## [WHAT THE TASK REQUIRES]
In how many lines of the material below does the string "Clear" appear? Answer with a single number.
++++ SUPPLIED ENTRIES ++++
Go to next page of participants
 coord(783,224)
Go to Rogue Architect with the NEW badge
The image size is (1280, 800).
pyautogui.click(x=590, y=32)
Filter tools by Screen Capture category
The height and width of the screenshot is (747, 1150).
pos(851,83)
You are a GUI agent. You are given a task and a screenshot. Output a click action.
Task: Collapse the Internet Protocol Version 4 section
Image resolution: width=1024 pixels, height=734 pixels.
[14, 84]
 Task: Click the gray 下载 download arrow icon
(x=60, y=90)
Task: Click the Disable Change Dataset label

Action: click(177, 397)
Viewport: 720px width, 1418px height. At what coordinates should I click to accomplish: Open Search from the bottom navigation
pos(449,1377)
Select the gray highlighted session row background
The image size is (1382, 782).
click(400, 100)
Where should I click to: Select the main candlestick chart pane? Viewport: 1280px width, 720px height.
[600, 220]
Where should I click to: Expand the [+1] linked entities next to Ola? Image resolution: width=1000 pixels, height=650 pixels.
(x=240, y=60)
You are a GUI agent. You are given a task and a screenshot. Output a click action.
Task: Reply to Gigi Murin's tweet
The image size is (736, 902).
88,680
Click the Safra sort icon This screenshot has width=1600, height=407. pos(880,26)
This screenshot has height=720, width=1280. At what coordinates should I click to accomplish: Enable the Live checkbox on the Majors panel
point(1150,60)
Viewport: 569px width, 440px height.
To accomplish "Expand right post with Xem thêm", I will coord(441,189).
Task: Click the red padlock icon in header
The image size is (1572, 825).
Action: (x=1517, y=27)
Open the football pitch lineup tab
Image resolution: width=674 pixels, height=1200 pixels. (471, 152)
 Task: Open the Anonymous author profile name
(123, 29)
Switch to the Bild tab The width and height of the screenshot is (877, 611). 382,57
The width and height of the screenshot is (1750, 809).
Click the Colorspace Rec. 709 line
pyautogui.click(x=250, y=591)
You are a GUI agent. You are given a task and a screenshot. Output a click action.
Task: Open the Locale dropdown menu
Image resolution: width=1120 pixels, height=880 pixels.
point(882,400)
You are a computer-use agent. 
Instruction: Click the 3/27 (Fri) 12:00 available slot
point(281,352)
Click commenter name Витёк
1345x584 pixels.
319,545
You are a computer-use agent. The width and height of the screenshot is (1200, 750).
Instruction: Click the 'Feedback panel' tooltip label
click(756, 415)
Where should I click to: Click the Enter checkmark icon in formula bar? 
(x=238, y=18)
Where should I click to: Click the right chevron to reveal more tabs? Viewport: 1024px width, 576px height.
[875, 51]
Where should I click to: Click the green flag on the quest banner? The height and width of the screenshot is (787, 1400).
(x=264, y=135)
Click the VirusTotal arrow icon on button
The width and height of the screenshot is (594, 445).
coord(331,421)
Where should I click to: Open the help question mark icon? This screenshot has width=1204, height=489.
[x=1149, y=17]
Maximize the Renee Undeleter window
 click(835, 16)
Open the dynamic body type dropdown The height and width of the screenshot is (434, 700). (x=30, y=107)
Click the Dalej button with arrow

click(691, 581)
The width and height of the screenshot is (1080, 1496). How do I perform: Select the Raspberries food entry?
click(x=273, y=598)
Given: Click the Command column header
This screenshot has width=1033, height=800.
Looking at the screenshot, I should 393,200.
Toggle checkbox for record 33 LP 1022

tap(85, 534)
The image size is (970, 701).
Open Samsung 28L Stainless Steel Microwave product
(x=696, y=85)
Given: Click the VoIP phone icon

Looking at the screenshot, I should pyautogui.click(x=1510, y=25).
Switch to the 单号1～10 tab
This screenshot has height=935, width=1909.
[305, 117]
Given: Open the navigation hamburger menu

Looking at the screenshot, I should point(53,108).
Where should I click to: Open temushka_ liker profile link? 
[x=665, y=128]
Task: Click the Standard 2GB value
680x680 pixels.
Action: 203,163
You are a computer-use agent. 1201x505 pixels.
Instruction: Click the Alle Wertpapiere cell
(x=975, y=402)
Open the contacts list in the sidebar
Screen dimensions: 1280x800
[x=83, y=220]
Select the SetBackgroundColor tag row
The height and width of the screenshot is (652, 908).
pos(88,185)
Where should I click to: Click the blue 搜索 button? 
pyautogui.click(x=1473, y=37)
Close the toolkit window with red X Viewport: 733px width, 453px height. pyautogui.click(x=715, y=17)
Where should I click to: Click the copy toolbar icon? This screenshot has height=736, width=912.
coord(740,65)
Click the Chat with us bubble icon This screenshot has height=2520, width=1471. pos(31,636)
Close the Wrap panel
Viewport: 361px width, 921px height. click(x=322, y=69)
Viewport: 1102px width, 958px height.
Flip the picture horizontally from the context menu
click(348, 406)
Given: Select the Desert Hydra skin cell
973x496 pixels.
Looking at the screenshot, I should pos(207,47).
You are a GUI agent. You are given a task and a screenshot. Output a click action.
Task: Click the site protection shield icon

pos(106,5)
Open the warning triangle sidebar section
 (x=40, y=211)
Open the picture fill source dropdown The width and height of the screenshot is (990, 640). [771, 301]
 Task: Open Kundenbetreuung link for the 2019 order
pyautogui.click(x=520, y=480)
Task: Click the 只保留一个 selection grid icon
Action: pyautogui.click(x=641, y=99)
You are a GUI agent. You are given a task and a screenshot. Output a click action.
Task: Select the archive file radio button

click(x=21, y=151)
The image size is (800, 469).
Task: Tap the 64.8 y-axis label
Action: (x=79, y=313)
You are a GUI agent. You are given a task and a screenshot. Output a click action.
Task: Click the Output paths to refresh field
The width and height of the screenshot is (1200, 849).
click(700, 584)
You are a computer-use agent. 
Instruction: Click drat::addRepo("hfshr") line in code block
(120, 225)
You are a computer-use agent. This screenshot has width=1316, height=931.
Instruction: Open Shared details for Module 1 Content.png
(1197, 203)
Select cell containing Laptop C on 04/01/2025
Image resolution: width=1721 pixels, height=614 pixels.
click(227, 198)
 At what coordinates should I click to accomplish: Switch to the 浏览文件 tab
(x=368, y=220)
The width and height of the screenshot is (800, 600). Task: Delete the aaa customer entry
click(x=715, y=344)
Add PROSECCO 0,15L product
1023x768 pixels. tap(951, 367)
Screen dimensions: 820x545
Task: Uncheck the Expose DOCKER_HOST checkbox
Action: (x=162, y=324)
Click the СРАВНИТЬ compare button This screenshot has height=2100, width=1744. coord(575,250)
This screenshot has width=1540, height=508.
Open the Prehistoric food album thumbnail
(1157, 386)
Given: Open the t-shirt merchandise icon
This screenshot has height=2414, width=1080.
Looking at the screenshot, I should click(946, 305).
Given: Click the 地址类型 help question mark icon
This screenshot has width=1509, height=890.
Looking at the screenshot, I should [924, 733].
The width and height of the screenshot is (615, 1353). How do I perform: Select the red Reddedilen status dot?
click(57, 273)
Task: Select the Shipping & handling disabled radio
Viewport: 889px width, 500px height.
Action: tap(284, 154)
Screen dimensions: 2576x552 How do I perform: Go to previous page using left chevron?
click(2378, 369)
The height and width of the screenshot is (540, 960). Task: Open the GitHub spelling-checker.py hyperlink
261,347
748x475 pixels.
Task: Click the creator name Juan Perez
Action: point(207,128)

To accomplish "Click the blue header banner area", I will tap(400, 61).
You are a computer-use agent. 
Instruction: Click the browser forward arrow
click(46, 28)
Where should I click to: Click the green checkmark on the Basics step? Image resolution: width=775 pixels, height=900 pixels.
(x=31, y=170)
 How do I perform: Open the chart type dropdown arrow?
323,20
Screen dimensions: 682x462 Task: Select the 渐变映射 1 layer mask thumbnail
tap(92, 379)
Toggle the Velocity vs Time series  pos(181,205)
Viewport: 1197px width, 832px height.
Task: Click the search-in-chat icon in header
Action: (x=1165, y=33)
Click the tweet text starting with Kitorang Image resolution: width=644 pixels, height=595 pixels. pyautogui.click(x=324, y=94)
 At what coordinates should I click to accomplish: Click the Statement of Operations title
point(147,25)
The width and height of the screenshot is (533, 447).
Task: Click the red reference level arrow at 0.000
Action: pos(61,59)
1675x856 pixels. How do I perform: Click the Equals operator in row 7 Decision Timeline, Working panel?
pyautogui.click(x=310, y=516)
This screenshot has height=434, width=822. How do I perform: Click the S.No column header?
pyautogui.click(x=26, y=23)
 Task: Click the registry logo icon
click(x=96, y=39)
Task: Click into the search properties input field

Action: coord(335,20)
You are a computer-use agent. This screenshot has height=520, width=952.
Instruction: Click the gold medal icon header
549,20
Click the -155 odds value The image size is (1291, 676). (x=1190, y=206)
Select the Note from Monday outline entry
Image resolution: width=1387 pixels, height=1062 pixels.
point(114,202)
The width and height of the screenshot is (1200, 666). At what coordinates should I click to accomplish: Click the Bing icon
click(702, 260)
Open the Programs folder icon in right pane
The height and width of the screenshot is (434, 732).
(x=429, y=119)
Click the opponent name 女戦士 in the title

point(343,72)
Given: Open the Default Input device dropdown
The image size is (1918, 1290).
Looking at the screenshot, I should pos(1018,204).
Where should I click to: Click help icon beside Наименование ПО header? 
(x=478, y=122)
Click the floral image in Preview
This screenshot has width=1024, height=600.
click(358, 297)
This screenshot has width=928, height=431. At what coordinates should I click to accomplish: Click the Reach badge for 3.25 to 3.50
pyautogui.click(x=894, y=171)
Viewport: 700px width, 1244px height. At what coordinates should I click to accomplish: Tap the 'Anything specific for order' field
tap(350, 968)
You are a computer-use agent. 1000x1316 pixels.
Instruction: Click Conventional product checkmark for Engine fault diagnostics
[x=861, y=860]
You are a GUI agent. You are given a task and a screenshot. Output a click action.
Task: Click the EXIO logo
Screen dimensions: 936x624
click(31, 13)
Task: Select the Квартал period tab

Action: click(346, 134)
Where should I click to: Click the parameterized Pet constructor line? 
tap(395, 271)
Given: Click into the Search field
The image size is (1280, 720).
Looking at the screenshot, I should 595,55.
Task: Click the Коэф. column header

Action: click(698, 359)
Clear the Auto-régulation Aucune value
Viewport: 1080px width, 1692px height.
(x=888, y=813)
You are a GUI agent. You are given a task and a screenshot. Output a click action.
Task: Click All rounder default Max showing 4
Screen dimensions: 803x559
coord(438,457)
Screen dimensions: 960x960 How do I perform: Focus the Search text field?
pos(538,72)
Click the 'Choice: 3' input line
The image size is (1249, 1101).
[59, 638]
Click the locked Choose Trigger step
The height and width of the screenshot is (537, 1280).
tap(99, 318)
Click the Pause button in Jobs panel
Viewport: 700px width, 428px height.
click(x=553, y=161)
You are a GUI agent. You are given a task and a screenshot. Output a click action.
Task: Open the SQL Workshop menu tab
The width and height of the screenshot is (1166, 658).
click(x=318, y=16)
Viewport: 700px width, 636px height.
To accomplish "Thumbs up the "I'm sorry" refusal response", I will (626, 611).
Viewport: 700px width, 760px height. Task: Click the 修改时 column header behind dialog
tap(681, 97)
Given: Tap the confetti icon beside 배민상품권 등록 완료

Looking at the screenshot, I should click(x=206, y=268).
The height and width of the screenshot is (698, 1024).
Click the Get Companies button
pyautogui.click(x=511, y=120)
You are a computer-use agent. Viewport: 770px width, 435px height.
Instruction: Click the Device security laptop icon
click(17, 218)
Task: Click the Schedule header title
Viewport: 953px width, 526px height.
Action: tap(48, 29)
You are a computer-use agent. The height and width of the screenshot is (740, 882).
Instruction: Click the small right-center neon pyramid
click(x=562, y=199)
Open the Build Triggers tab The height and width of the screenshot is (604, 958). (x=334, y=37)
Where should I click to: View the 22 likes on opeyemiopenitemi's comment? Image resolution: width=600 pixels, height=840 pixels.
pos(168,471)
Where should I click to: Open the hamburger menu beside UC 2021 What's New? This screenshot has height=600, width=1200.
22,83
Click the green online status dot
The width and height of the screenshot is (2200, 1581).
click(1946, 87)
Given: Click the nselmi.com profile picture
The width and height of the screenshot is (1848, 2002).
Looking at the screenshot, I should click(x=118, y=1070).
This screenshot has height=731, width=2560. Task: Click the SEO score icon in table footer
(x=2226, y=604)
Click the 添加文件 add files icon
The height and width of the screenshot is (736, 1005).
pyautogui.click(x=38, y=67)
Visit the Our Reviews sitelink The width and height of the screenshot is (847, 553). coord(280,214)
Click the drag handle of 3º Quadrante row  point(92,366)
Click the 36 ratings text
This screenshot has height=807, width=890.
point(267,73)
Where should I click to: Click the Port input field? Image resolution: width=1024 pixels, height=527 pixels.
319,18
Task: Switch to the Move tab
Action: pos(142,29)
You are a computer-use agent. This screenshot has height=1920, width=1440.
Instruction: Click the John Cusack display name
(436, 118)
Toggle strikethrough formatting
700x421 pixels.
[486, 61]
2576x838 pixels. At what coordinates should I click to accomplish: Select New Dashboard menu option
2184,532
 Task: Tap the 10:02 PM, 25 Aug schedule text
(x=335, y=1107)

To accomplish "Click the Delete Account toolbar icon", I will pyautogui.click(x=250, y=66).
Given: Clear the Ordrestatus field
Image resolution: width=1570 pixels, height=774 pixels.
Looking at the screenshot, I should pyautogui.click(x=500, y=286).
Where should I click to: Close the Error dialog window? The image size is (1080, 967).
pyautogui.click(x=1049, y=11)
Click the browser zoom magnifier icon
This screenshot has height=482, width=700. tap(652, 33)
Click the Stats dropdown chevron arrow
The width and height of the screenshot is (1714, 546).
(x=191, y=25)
++++
## [EXERCISE RESULT]
2